Thanks - As you may have noticed, I've been asking a number of folks in the WG for examples of harms and haven't received very much information in response. So I want to applaud your effort to help provide additional information and to facilitate a dialog. That said, I want to make sure I understand your thinking here - or at least help clarify some of the distinctions you may be drawing.

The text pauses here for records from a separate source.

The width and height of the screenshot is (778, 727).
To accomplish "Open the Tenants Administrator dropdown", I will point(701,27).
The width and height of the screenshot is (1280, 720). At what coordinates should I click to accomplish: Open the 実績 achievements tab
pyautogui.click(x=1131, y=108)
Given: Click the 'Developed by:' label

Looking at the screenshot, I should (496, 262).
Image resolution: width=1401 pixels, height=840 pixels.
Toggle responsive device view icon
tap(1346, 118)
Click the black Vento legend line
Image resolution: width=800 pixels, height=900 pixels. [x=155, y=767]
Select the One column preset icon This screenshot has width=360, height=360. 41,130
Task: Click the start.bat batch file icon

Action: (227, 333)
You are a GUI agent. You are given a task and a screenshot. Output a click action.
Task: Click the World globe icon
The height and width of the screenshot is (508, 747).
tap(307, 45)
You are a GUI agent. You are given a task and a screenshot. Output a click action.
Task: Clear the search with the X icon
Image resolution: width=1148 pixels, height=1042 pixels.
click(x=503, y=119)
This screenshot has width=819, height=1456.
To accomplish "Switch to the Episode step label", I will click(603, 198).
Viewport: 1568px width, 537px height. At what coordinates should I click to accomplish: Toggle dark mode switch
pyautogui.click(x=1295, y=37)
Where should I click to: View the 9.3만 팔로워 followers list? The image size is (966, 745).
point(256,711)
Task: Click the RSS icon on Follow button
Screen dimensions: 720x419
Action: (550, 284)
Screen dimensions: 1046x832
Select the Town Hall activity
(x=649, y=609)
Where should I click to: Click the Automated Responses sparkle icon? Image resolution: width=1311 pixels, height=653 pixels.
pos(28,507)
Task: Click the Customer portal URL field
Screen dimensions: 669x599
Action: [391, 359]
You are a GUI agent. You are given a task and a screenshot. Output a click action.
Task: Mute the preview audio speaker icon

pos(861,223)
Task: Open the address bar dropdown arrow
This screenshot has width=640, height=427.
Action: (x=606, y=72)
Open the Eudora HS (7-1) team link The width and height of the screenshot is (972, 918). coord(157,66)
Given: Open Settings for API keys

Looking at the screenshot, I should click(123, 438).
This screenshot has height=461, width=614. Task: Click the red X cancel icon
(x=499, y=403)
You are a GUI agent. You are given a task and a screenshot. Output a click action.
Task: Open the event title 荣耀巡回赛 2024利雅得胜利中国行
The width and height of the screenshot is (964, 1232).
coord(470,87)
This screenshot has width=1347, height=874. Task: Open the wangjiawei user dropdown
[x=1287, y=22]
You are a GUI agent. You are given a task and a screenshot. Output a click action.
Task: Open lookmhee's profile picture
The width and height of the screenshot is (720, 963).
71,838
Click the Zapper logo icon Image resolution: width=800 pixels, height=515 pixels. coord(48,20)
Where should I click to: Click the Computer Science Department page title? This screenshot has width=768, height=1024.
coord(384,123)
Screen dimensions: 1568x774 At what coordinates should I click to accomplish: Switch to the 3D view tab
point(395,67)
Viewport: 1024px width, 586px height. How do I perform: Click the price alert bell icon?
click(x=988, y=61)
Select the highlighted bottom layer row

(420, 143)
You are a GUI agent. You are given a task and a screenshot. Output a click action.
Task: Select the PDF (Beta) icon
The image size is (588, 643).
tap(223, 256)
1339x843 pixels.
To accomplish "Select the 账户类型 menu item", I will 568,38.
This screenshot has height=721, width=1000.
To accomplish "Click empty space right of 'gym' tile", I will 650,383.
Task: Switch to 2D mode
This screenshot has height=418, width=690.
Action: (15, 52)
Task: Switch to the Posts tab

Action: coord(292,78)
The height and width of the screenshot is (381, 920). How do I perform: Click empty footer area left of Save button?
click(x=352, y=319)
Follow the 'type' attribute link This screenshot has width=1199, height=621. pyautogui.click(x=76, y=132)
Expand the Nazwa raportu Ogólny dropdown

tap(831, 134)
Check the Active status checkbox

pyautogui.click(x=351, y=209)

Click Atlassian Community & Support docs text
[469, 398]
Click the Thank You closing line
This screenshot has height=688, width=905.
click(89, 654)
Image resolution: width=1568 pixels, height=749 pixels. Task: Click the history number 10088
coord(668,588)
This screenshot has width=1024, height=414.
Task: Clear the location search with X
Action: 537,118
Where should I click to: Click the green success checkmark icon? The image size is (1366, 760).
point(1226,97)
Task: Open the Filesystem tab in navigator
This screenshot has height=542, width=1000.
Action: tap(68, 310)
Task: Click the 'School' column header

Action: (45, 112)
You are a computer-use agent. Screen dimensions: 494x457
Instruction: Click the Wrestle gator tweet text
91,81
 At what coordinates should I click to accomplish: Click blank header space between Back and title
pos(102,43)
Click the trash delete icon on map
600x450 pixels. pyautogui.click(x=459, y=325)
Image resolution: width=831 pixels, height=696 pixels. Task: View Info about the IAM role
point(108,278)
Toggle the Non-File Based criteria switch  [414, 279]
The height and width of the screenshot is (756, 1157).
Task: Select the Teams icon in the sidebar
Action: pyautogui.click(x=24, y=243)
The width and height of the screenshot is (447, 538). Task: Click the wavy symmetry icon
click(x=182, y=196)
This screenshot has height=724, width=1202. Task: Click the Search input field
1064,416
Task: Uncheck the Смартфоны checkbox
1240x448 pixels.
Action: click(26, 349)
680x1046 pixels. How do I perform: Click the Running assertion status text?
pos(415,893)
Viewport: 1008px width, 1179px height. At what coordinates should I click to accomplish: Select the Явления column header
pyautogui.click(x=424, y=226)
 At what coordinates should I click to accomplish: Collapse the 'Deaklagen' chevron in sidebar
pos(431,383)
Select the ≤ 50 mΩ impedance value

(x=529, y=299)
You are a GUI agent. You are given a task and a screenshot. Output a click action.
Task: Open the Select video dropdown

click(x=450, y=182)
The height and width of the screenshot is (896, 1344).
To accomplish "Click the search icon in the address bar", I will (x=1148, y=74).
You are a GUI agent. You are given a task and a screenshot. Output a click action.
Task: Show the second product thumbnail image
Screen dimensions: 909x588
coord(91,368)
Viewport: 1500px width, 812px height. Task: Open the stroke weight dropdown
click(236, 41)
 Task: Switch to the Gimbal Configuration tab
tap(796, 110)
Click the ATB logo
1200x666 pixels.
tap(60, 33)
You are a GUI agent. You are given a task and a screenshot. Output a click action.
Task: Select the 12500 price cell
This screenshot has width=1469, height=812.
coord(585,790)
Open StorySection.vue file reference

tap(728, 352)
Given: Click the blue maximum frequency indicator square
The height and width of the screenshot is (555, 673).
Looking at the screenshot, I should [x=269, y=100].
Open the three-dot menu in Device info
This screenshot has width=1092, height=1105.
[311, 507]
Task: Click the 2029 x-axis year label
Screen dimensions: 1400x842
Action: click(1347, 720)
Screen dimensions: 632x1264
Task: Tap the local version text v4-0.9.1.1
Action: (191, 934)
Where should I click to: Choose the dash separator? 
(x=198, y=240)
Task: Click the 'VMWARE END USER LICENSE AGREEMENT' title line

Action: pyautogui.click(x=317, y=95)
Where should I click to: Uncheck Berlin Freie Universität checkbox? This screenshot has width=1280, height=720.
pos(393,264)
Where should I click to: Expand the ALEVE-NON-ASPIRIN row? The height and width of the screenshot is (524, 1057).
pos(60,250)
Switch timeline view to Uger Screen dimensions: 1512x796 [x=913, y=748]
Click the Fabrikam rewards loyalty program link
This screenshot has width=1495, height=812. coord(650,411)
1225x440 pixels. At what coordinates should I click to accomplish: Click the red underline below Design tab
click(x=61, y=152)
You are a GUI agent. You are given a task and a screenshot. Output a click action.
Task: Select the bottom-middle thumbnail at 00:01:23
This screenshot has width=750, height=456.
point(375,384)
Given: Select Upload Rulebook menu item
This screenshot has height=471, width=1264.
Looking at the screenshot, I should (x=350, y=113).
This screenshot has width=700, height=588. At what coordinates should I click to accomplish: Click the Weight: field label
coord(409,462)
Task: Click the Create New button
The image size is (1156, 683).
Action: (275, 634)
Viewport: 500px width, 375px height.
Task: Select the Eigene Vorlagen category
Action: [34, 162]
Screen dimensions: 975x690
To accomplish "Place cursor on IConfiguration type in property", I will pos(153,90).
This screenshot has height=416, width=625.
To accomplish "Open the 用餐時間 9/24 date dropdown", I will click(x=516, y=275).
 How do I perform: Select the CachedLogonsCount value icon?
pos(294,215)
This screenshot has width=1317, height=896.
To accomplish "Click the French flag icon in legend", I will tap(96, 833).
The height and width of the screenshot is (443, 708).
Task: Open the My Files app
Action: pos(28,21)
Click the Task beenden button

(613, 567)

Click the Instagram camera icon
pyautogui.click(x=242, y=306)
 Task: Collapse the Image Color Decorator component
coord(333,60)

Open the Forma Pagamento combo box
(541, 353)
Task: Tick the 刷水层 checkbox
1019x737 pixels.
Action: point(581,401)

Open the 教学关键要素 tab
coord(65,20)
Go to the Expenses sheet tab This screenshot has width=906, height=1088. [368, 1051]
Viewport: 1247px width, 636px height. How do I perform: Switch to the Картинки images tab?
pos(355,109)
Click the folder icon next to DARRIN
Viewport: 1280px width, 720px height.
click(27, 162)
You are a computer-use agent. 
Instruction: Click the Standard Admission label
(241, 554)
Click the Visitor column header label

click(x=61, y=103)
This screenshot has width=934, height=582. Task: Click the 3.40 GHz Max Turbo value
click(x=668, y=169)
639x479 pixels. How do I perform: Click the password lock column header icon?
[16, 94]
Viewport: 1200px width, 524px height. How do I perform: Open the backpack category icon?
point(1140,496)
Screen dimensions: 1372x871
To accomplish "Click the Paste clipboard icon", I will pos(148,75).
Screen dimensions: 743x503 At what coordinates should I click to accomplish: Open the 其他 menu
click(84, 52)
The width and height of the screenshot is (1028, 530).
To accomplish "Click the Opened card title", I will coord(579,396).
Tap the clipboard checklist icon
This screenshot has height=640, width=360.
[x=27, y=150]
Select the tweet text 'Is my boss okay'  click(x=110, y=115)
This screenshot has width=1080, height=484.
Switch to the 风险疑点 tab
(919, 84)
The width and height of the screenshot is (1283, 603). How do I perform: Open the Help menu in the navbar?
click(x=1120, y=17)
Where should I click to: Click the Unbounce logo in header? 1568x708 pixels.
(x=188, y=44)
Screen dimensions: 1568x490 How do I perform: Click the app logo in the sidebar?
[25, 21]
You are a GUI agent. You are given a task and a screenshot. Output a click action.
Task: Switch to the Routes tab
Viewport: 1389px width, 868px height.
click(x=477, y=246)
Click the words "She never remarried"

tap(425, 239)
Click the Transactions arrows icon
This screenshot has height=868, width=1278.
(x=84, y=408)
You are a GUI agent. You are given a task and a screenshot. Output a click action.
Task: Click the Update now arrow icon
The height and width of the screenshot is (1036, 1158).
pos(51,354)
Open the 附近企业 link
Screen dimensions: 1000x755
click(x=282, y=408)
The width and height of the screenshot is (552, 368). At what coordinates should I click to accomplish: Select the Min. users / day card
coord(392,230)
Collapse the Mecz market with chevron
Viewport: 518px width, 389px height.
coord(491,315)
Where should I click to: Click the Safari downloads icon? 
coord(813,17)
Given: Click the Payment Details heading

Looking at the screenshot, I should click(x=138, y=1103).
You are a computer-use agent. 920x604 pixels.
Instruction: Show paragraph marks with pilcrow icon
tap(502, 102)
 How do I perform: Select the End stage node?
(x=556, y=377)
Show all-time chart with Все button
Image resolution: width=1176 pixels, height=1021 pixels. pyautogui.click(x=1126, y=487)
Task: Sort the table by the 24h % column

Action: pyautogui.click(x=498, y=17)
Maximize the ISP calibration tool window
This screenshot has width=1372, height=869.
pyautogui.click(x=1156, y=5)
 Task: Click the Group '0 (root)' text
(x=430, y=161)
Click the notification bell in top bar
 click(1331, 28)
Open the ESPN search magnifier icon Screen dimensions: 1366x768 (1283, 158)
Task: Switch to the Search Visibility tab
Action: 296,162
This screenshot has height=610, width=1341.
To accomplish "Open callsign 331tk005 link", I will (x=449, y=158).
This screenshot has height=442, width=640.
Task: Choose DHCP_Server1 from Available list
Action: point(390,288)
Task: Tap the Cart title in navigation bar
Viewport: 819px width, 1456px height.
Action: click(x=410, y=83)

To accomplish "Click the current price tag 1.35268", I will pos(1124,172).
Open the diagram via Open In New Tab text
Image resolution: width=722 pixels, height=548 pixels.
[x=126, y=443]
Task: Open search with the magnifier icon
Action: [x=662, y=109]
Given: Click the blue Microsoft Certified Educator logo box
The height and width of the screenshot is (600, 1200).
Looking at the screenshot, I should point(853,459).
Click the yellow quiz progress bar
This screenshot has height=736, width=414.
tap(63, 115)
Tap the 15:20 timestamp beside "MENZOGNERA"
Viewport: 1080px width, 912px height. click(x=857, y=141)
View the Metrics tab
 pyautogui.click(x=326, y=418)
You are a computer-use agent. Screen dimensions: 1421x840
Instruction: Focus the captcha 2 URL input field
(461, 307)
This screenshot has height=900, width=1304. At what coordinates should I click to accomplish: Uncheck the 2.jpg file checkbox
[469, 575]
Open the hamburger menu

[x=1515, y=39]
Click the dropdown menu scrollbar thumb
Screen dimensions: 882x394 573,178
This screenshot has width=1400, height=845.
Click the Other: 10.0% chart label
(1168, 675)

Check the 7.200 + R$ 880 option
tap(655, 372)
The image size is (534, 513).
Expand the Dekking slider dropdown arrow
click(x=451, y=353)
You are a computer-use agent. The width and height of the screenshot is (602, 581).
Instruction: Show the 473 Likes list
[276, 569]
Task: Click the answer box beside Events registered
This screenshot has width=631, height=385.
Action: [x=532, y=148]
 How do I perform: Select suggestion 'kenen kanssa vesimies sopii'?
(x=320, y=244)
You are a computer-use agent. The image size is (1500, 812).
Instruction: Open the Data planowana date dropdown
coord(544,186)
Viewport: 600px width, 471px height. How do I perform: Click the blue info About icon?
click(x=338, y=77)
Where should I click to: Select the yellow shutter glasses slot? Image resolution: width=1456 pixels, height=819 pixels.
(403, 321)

I'm curious whether your position is that those harms are equally apparent in a first party setting - where a first party utilizes their own data for ad targeting across the internet? For example, in your scenario where "an actor that causes harm to a consumer." Is that not also possible in a first party context? Does the first party not have both "the means", "the access" and at least potentially, the ability to take the  "action" that causes the harms you lay out? (e.g., "Publication, a less favorable offer, denial of a benefit, or termination of employment. Last, a particular harm that is inflicted. The harm might be physical, psychological, or economic.")
Do you believe that a direct relationship between consumers and first party websites completely mitigates that risk of harm - even where the first parties have significant stores of personally identifiable data?

Has your position evolved over the past few months? Correct me if I'm mistaken, but I believe that one of the proposals offered by Mozilla / Stanford and EFF sought to address forms of first party tracking. Do I have that correct?

Thanks - I look forward to hearing your thoughts.





Excerpt from your paper for the convenience of others.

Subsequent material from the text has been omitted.